La femme de lettres Zénaïde Fleuriot naquit à Saint-Brieuc en 1829. Décédée à Paris en 1890, elle repose au cimetière de Locmariaquer (Morbihan) où elle se fit construire une maison en 1873. Zénaïde Fleuriot écrivit quatre-vingt-trois romans destinés aux jeunes filles, dont beaucoup publiés dès 1884 chez Hachette. Son roman Aigles et colombes fut récompensé en 1873 par le Prix de l'Académie Française. Si cette auteure est sans doute oubliée désormais, ses livres étaient de véritables best-sellers : certains de ses romans ont été publiés jusqu'à 40 000 exemplaires et régulièrement réédités jusqu'en 1950. En son temps, Zénaïde Fleuriot fut largement aussi célèbre que la Comtesse de Ségur (1799-1874) à laquelle elle succéda chez Hachette.

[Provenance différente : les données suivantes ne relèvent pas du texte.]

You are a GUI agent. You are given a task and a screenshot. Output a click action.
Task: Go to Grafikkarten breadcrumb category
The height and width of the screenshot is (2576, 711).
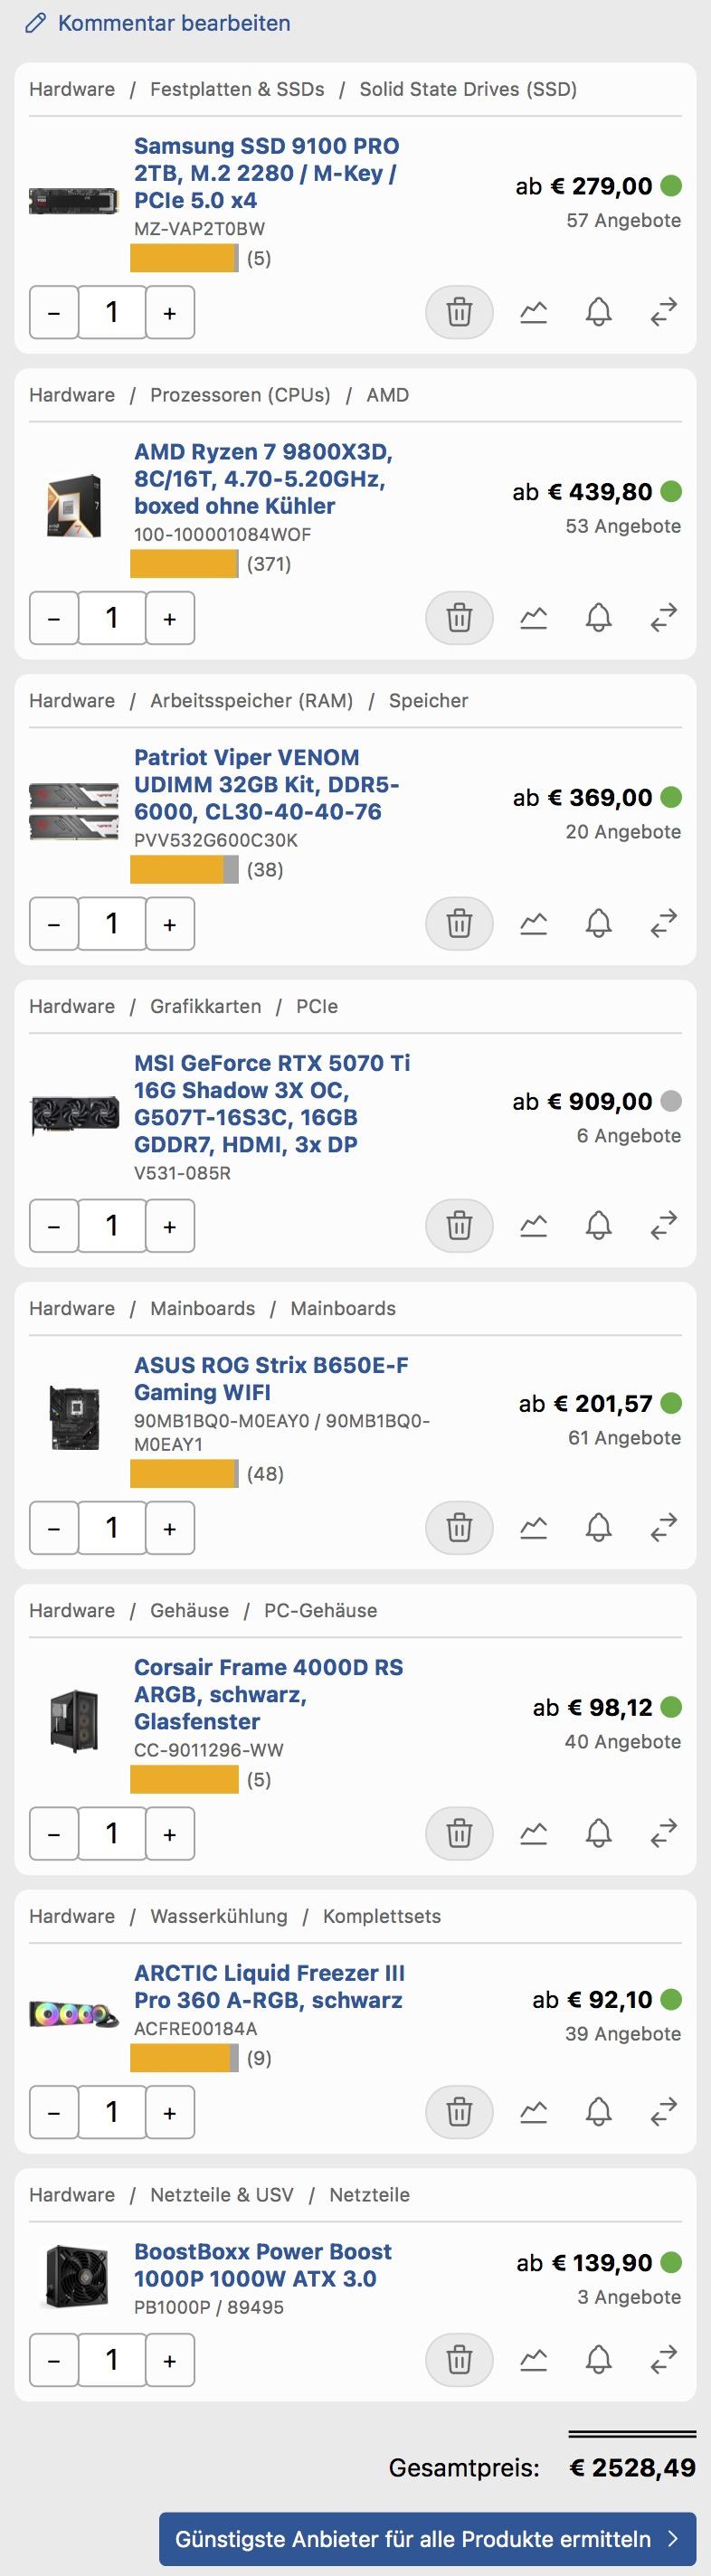pos(205,1006)
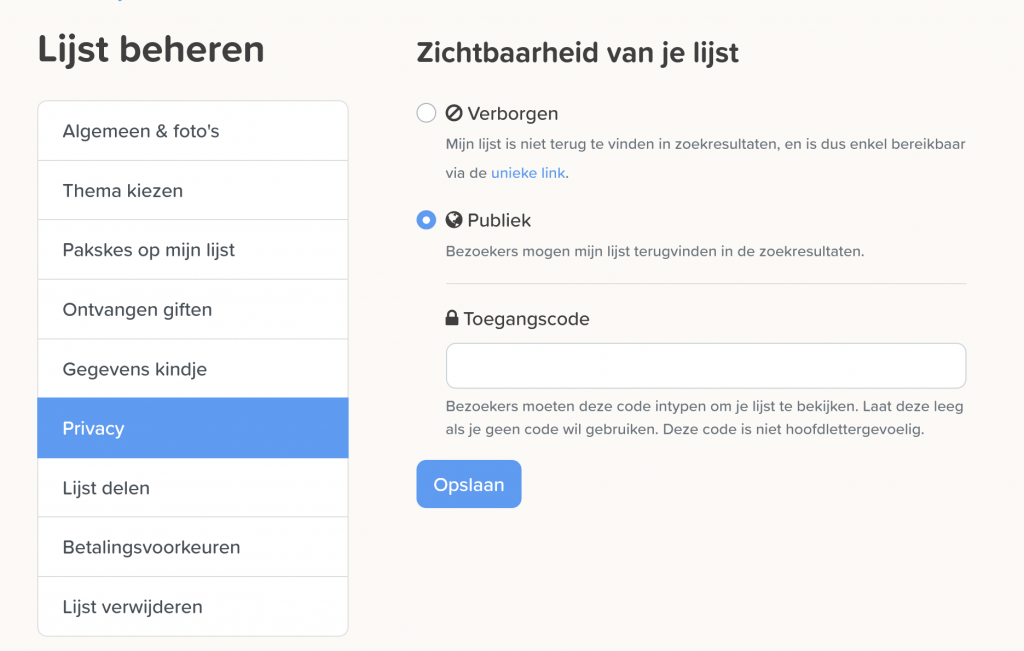The width and height of the screenshot is (1024, 651).
Task: Click the Opslaan button
Action: [469, 484]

À l'époque, la population française est peu instruite. C'est surtout la bourgeoisie catholique (dont elle est issue) qui achète et lit des romans. On apprécie les ouvrages édifiants, les histoires moralistes. D'autant plus, lorsqu'il s'agit de livres s'adressant aux jeunes filles d'alors. Mais, si elle appartient au beau monde, Zénaïde Fleuriot n'utilise pas une tonalité compassée ou condescendante. Ce fut souvent le cas des œuvres d'inspiration catholique ou aristocratiques de cette époque. Elle dessine une certaine réalité de son temps. Quant à la construction de ses intrigues, elle ne se borne pas à une forme simpliste. Elle implique ses personnages dans des aventures pleines de péripéties. À l'exemple de Papillonne, une jeune femme intelligente et au caractère affirmé.

Zénaïde Fleuriot : Papillonne (Hachette, 1892)

"Papillonne" (Hachette, 1892)

Urbain de Chaumontel et son épouse Marie ont deux filles : Sophie, âgée de trente ans, qui pense avoir un talent de peintre ; et Aliénor, vingt ans, dite Papillonne car elle paraît prendre la vie à la légère. Plaçant sa fortune sur les actions du Canal de Panama, M.de Chaumontel s'est illusionné sur ses capacités de boursicoteur. Naguère, son cousin Étienne de Ramicourt s'est enrichi grâce à celles du Canal de Suez. C'est ce dernier qui rachète le château de Chaumontel, que son propriétaire ruiné est obligé de vendre. Si son père est très en colère contre son vieux cousin, Papillonne conserve de bonnes relations avec lui. D'autant qu'elle est amoureuse de Guy de Ramicourt, le fils d'Étienne. En réalité, c'est la tante Alexandre, quatre-vingt-trois ans, qui finance l'acquisition du château. Chaumontel espère pour bientôt l'héritage cette aïeule.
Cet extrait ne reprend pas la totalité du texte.